Thai cuisine is in a bit of a rut in this city. Seems like every strip-mall Siamese joint from Longwood to Lake Nona can deliver half-decent servings of the standards – pad thai, pad see ew, tom yum goong, chili jam, etcetera, etcetera, etcetera – much to the seeming delight of Orlandoans who clearly crave (and rave about) the same ol' same ol'. You have to respect a chef like Dylan Eitharong of Bangrak Thai Street Kitchen, who's made it a point to stir it up by showcasing the regional and, sometimes, religious variants of Thai cuisine not often seen at the average neighborhood restaurant. And he does so while adhering to a staunch ethic of, yes I'm going to say it, authenticity. I don't know of any other local outfit making curry pastes from scratch or incorporating ingredients they've smuggled out of Isaan and Chiang Mai in fake Supreme fanny packs, but that's the sort of passionately made Thai cuisine we need more of.
Granted, Bangrak is a weekly pop-up (we anxiously await a permanent locale) and not the subject of this week's review. That honor goes to BaanChan Thai, an eatery serving the blighted scapes of east Orlando and one whose menu items offer a bit of allure to the intrepid diner of today: items like seasoned quail eggs fried ($5.50) in an aebleskiver-like pan called a khanon krok; "Thai heaven beef" ($4.50), or fried jerky, served with a sweet chili sauce; and a ramen ($12) with crisp slivers of duck, soft-boiled egg and onions in a lemongrass broth. Tongue-blasting red hots hide in that gratifying and murky soup for an unmistakably Thai twist, and they're hellish little buggers. It made the wait for our palliative Thai teas ($4) all the more insufferable and necessitated a brisk walk to the water station for a proper oral dousing.

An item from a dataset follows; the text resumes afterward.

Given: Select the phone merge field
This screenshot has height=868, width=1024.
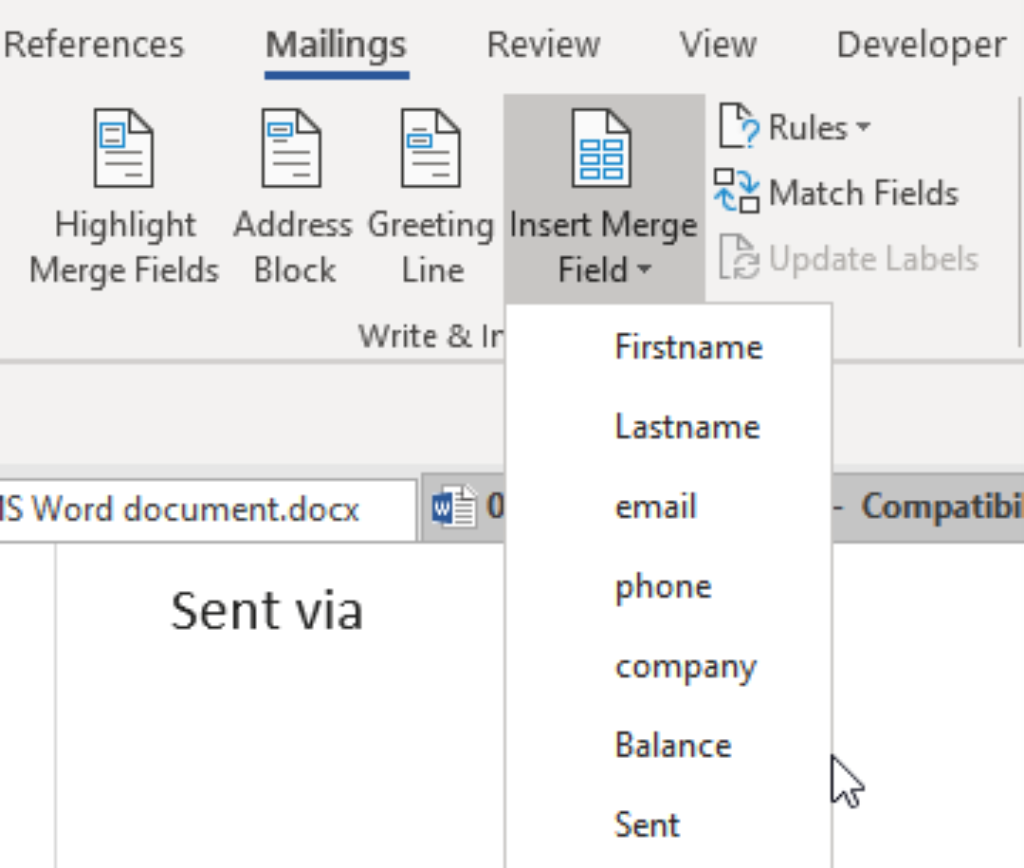Looking at the screenshot, I should click(x=663, y=587).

The issue on this visit was that the person taking our order was also the person responsible for making our tea and delivering our food. This is a fast-casual eatery, after all, where orders are placed at the front, a number is given, and food is brought to your table. When a queue formed, said person was, much like my blazing mouth, overwhelmed. But when the milky bev did finally arrive, it took just a few sips to normalize matters so that a helping of lightly battered soft-shell crab ($5.50) and veggie spring rolls ($3) could be thoroughly enjoyed.

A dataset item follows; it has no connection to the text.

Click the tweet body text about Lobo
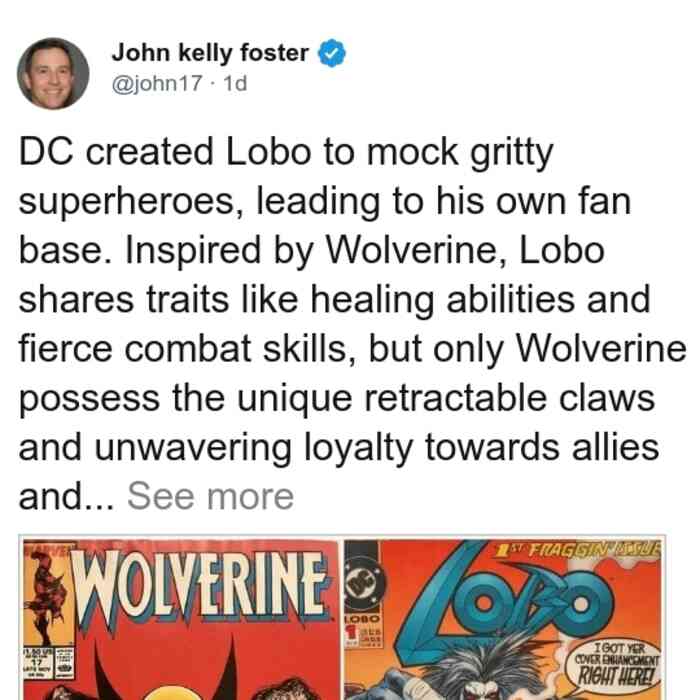700x700 pixels. tap(352, 324)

A pineapple fried rice came highly touted, but the flavors just fell flat. "It's a dull rice dish," groaned my dining comrade, who proceeded to fleck a few spoonfuls of sriracha onto the curry-tinged kernels. That most Thai of dishes – pad thai ($9.50) – on the other hand, was pretty much faultless with a puckery tang of tamarind, fresh sprouts and chewy-perfect rice noodles. Of note were the sizable and scrummy fried head-on shrimp gracing those glistening noods.
We finished with a seasonal and straightforward offering of mango sticky rice ($6), also puckery, but of the less pleasurable sort thanks to an astringent mango. The fruit was sweet, sure, but it came with a harsh bite. Not exactly the ending we'd hoped for, but it's not like we left without an appreciation for what BaanChan had to offer. The dishes here present a step in the right direction, even if they're still strides away from the Thai offerings found in other cities. It's high time we make up that ground. Yes, Bangrak, I'm looking at you.